Scientists create atomic scale, 2-D electronic kagome lattice
Scientists from the University of Wollongong (UOW), working with colleagues at China's Beihang University, Nankai University, and Institute of Physics at Chinese Academy of Sciences, have successfully created an atomic scale, two-dimensional electronic kagome lattice with potential applications in electronics and quantum computing.
The research paper is published in the November issue of Science Advances.
A kagome lattice is named after a traditional Japanese woven bamboo pattern composed of interlaced triangles and hexagons.
The research team created the kagome lattice by layering and twisting two nanosheets of silicene. Silicene is a silicon-based, one-atom thick, Dirac fermion material with a hexagonal honeycomb structure, which electrons can speed across at close to the speed of light.
When silicene is twisted into a kagome lattice, however, electrons become "trapped", circling around in the hexagons of the lattice.
Dr. Yi Du, who leads the Scanning Tunneling Microscopy (STM) group at UOW's Institute for Superconducting and Electronic Materials (ISEM) and Beihang-UOW Joint Research Centre, is the paper's corresponding author.
He said scientists have long been interested in making a 2-D kagome lattice because of the useful theoretical electronic properties such a structure would have.
"Theorists predicted a long time ago that if you put electrons into an electronic kagome lattice, destructive interferences would mean the electrons, instead of flowing through would instead turn around in a vortex and would become locked in the lattice. It is equivalent to someone losing their way in a maze and never getting out," Dr. Du said.

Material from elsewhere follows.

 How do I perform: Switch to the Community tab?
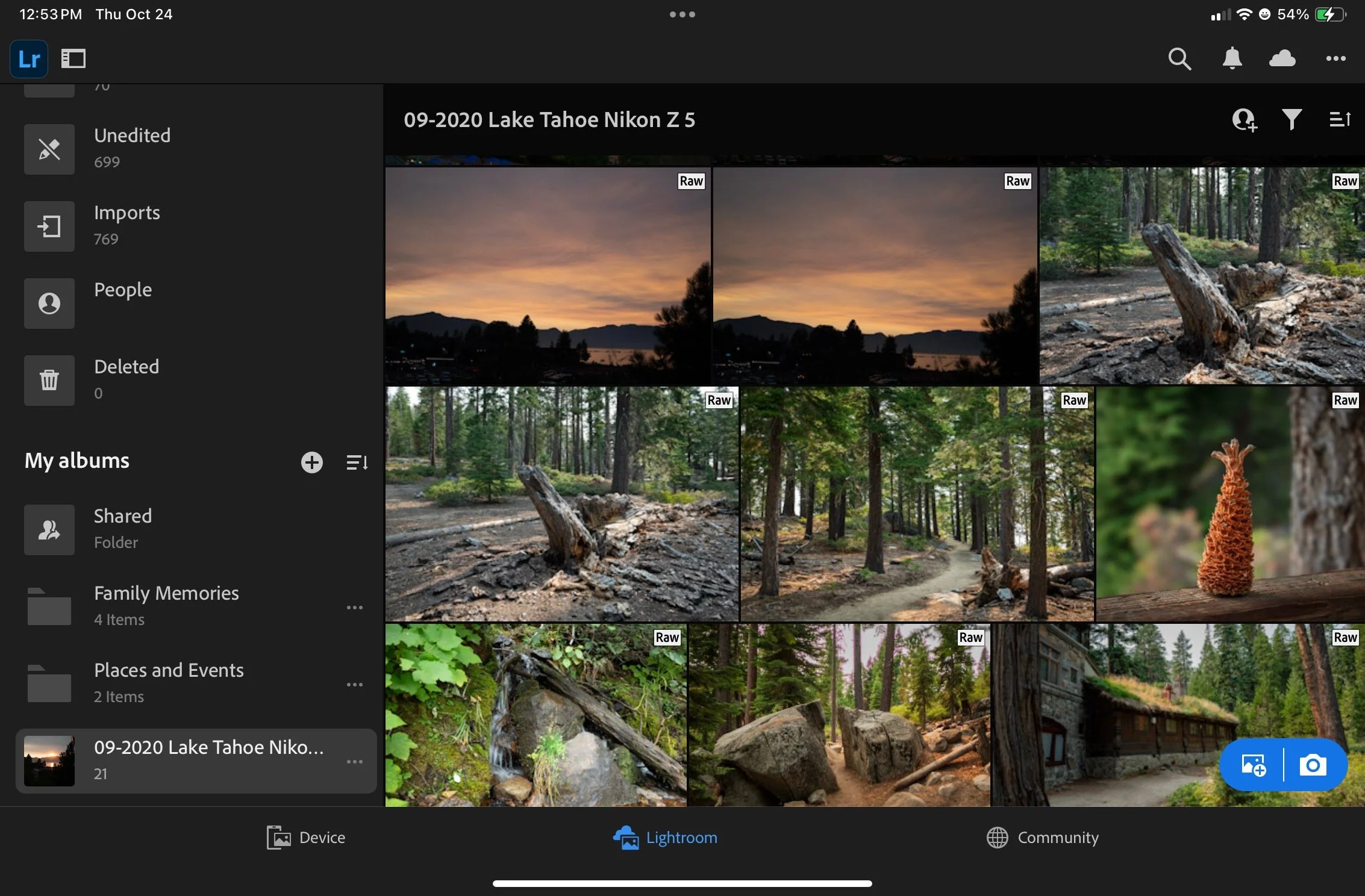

"The interesting point is that the electrons will be free only when the lattice is broken, when you create an edge. When an edge forms, electrons will move along with it without any electric resistance—it has very low resistance, so very low energy and electrons can move very fast, at the speed of light. This is of great importance for designing and developing low-energy-cost devices.
"Meanwhile, with a strong so-called spin-orbital coupling effect, novel quantum phenomena, such as frictional quantum Hall effect, are expected to happen at room temperature. This will pave a way for quantum devices in the future."

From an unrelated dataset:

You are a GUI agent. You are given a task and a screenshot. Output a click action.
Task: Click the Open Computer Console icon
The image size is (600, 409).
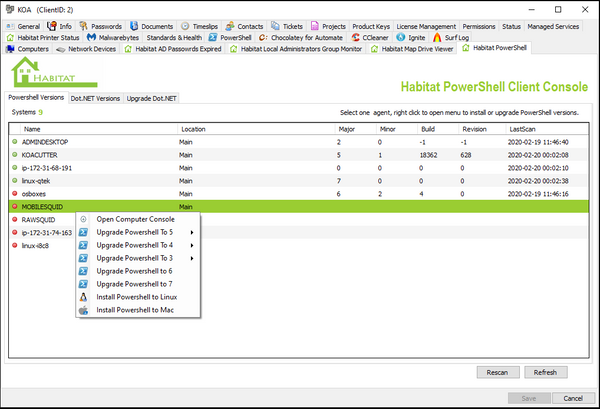pyautogui.click(x=83, y=219)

While the theoretical properties of an electronic kagome lattice made it of great interest to scientists, creating such a material has proved extremely challenging.
"For it to work as predicted, you have to make sure the lattice is constant, and that lengths of the lattice are comparable to the wavelengths of the electron, which rules a lot of materials out," Dr. Du said.
"It has to be a type of material on which the electron can only move on the surface. And you have to find something that is conductive, and also has a very strong spin-orbital coupling effect.
"There are not many elements in the world that have these properties."
One element that does is silicene. Dr. Du and his colleagues created their 2-D electronic kagome lattice by twisting together two layers of silicene. At a rotation angle of 21.8 degrees they formed a kagome lattice.
And when the researchers put electrons into it, it behaved as predicted.
The expected benefits of this breakthrough will be much more energy efficient electronic devices and faster, more powerful computers.